(Note: I’m skipping the Gen13 epilogue in this issue, as it’s not relevant to the rest of the plot.)
Release Date: July 16, 2014
Cover Date: September 2014
Story: Tony Bedard
Pencils: Jeff Johnson and Emanuela Lupacchino
Inks: Scott Hanna and Ray McCarthy
Cover: Jeff Johnson and Cam Smith
As Supergirl desperately fights Worldkiller-1 as she’s weakening due to Kryptonite poisoning, the pair land in an occupied area. The armor bonds to a human instead, but the host is too fragile, and quickly burns out. Kara’s horrified, and the armor pledges to continue using up humans if she will not submit. The Kryptonite in the air’s making her feel worse and worse, and then she realizes that’s her ace in the hole. She allows Worldkiller-1 to bond with her, then uses her Red Lantern ring to drag them both to the sun. She’s recharged there, but it’s not enough…so she yanks off the red ring. The armor tosses her dying body into the star and crushes the ring, deciding to find Superman instead, but the solar power revitalizes Supergirl and allows her to destroy the armor. No longer a Red Lantern, Kara vows to help the remaining Diasporans and finally make a life for herself on Earth.
“Red Daughter of Krypton” concludes in spectacular fashion. I don’t think anyone realized just how good this story would be! Despite the constant crossing over with Red Lanterns (and Action Comics [Vol. 2], albeit briefly), the story never felt like an “event.” Looking back on the whole thing, it just felt like a realistic character arc, and that’s the mark of a good story indeed.

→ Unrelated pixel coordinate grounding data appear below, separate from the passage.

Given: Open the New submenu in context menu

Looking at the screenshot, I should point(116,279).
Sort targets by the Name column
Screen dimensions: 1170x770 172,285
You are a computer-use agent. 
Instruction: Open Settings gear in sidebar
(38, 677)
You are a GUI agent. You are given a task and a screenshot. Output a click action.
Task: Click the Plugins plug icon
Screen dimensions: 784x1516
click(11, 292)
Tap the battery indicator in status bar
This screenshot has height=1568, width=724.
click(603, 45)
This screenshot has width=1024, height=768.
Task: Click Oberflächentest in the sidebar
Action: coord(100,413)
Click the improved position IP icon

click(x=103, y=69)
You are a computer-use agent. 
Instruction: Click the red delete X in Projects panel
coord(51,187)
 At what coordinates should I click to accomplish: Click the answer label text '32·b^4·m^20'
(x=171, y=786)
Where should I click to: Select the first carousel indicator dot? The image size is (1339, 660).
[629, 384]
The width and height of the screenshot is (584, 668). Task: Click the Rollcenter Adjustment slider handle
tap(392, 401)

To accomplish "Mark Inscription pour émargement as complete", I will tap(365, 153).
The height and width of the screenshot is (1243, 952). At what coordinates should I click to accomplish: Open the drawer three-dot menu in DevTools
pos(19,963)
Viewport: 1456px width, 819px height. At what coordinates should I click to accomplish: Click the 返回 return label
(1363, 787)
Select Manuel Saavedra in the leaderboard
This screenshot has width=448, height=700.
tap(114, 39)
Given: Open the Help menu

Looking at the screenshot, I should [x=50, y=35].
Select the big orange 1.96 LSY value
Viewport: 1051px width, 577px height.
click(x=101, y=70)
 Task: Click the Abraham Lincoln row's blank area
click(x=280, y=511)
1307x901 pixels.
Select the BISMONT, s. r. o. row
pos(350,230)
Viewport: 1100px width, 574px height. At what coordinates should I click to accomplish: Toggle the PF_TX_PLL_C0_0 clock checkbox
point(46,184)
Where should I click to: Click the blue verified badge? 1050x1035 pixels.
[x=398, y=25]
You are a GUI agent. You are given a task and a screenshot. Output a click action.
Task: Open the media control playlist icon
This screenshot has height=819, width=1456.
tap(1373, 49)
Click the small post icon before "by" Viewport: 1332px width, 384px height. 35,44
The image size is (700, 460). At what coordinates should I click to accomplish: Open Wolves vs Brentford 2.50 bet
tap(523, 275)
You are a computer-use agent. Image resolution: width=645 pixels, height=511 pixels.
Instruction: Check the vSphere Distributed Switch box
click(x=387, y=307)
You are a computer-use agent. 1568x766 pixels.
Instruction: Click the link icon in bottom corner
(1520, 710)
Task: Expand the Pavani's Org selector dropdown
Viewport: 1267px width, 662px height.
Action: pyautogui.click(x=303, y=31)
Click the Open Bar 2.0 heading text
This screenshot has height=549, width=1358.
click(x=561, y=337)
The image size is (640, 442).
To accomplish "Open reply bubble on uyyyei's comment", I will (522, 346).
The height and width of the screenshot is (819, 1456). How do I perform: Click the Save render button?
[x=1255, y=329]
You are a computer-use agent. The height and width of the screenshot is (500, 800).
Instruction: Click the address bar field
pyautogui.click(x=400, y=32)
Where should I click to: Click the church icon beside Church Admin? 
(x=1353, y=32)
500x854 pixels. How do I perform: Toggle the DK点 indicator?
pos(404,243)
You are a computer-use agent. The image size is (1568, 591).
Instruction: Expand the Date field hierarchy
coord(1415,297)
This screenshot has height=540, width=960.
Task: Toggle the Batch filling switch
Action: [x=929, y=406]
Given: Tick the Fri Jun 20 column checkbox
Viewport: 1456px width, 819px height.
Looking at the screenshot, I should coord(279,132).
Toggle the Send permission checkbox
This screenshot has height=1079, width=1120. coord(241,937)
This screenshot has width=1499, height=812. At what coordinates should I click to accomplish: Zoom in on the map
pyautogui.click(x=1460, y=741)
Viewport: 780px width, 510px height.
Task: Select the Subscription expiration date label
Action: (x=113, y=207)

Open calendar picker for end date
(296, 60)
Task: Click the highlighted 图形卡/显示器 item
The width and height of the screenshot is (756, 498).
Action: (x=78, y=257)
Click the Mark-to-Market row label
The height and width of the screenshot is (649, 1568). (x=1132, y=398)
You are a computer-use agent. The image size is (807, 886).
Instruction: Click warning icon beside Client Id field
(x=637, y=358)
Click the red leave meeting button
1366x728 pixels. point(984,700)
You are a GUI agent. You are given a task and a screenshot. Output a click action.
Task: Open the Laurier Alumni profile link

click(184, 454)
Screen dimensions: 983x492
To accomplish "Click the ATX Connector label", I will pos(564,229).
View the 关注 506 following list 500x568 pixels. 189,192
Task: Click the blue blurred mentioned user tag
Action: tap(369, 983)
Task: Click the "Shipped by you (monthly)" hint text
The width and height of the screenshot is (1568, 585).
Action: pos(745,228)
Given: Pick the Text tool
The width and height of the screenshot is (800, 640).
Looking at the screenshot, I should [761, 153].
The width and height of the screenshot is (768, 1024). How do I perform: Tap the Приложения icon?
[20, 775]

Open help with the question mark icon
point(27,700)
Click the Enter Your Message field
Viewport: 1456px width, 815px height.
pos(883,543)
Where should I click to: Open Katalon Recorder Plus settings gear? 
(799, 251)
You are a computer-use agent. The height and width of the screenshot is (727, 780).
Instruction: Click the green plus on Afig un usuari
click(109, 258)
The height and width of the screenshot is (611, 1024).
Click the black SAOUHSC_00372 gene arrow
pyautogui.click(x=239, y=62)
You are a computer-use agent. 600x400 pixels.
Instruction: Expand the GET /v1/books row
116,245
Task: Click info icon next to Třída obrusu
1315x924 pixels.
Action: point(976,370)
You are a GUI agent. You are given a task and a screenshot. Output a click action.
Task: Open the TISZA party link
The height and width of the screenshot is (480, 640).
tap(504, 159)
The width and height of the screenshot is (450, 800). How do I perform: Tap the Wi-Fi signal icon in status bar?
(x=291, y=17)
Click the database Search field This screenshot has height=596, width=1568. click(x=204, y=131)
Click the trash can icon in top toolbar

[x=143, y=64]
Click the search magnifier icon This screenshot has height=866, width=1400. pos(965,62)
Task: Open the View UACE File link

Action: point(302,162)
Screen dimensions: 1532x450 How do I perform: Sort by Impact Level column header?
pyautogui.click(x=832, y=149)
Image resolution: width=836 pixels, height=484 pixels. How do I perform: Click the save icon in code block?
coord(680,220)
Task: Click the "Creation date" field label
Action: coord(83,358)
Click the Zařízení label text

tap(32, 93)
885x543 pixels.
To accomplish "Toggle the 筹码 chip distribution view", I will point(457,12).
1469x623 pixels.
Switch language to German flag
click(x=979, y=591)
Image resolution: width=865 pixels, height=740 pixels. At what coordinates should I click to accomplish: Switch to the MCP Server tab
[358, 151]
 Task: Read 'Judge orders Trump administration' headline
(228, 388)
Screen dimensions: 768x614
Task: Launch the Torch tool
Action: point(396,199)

Using the sun to save Kara’s life was great; the ring did warn of instant death, but she’s a Kryptonian. They’re hardier beings by default, and beyond that, you don’t die immediately if your heart stops. Besides, it was implied that the sun didn’t just restore her to life, it also supercharged her somehow. I assume that’ll be explored a bit in future Supergirl issues. As for her leaving the Red Lantern Corps, Guy Gardner and crew are aware of the problem, but hopefully their investigation thereof will be brief. (I imagine Guy will be shocked that she successfully removed a red ring without the help of a Blue Lantern!)
I’ve gone on and on about Emanuela Lupacchino’s amazing artwork, and having Jeff Johnson assist was a good choice. His style is recognizable but not too much of a departure from Lupacchino’s work, so the pages flowed from one to another at a rapid clip. The breakneck pace of the story was great to read, bringing everything to a satisfying conclusion for both the issue and the entire “Red Daughter” saga.
I’ll miss Red Lantern Kara, but I do appreciate that her time with a red ring wasn’t driven into the ground. Kudos to the Supergirl and Red Lanterns creative teams for doing such a great job on this story!